Notes on Running Ollama on an Old Mac

April 10, 2026

TLDR: This did not go well for anyone involved. I don't recommend it.

It's a learning experience!

The hardware that I am using for this is a 2018 Mac Mini. It has an i3 processor, with 4 whole cores, and 8 whole gigs of RAM. This was not a spec'd out computer in 2018, and it hasn't gotten any faster by sitting on a shelf. (it's probably too new for that. 🫡)

This 8 year old computer probably had no idea that it would be tasked with running a local AI model before it kicked the bucket.

I am using Mac OS for this, and running everything through the command line. Important tools are as follows:

brew
colima
docker
ollama

I first installed everything using homebrew.

brew install colima docker ollama

First I needed to setup ollama to run a local AI server:

OLLAMA_FLASH_ATTENTION=1 && ollama serve

OLLAMA_FLASH_ATTENTION allows some newer models to make use of memory saving techniques.

This runs ollama in the foreground, so open a new terminal tab or window for these next steps.

You can also run ollama as a service in the background. Just follow the instructions from brew when you install it if that is what you want.

In the new session, I started up Colima so that my docker socket would work:

colima start

Then I ran the docker container for open-webui with native local Ollama support:

sudo docker run -d -p 8080:8080 --add-host=host.docker.internal:host-gateway -v open-webui:/app/backend/data --name open-webui --restart always ghcr.io/open-webui/open-webui:main

Open-WebUI allows me to manage my local LLM settings from a web page, manage models, connect to other cervices, and most importantly adds RAG, code interpretation, and file upload. ollama supports none of those tools out of the box, so this opens up a lot of options.

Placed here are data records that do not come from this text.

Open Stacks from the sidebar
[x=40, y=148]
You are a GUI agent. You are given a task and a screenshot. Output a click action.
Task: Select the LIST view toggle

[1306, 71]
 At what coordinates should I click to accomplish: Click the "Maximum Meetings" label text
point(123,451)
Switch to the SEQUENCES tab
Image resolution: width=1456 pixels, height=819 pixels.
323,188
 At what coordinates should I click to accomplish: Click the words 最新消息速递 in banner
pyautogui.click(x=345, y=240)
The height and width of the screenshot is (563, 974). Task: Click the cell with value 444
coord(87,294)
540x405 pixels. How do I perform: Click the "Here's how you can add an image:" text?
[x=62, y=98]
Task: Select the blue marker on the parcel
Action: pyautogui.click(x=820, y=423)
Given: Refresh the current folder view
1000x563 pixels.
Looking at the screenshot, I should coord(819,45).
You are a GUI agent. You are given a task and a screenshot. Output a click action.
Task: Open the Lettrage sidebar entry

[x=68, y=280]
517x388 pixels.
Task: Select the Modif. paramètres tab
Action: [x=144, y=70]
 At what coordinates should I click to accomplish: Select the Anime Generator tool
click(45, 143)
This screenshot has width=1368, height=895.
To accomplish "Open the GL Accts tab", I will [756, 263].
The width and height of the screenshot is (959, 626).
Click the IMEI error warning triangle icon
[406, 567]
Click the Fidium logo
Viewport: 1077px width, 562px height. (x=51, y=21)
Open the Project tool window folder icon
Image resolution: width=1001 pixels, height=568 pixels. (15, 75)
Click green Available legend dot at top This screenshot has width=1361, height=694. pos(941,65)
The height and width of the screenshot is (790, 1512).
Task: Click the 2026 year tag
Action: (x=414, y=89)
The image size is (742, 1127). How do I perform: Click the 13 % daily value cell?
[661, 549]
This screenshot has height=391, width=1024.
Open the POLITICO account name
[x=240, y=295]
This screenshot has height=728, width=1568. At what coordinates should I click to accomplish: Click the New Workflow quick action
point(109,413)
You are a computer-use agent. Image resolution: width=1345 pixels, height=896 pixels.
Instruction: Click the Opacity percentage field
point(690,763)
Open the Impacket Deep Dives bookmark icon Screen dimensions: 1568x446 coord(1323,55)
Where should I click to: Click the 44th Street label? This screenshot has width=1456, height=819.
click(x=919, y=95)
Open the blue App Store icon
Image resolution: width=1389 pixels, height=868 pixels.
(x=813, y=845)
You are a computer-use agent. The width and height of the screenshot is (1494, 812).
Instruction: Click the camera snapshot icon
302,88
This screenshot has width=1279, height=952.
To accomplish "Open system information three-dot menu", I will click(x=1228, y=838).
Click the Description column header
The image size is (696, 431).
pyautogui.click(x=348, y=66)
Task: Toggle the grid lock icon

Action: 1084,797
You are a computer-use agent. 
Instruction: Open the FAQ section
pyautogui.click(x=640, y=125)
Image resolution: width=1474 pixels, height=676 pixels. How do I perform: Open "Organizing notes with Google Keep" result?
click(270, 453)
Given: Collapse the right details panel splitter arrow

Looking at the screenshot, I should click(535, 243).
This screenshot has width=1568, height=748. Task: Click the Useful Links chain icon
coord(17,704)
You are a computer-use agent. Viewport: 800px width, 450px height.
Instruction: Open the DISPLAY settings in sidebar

Once all this was setup, I downloaded qwen3:latest, uploaded some files, and let the Mac Mini think.

...

As can be observed from the image above, the poor Mac's aging and minimal hardware was no match for even a lightweight AI model. I was using a 5 GB model here, which is admittedly more than half of the system RAM, but it still was too much.

This is fascinating to me.

I doubt that I will continue to run the models this way, but I am documenting it here, and saving the steps that I took in case I get an M4 Mac Mini in the future. Or anything with an AI accelerator, really.

I think that's the biggest takeaway for me. As fast as the newer LLM's have gotten, they still are not fast enough to run accurately on such old, limited hardware. It's incredible what even a phone can do these days for running AI models, such that you can even ship laptops with a phone chip, like the MacBook Neo. But there are some hardware limits that will not be overcome by mere code optimizations any time soon.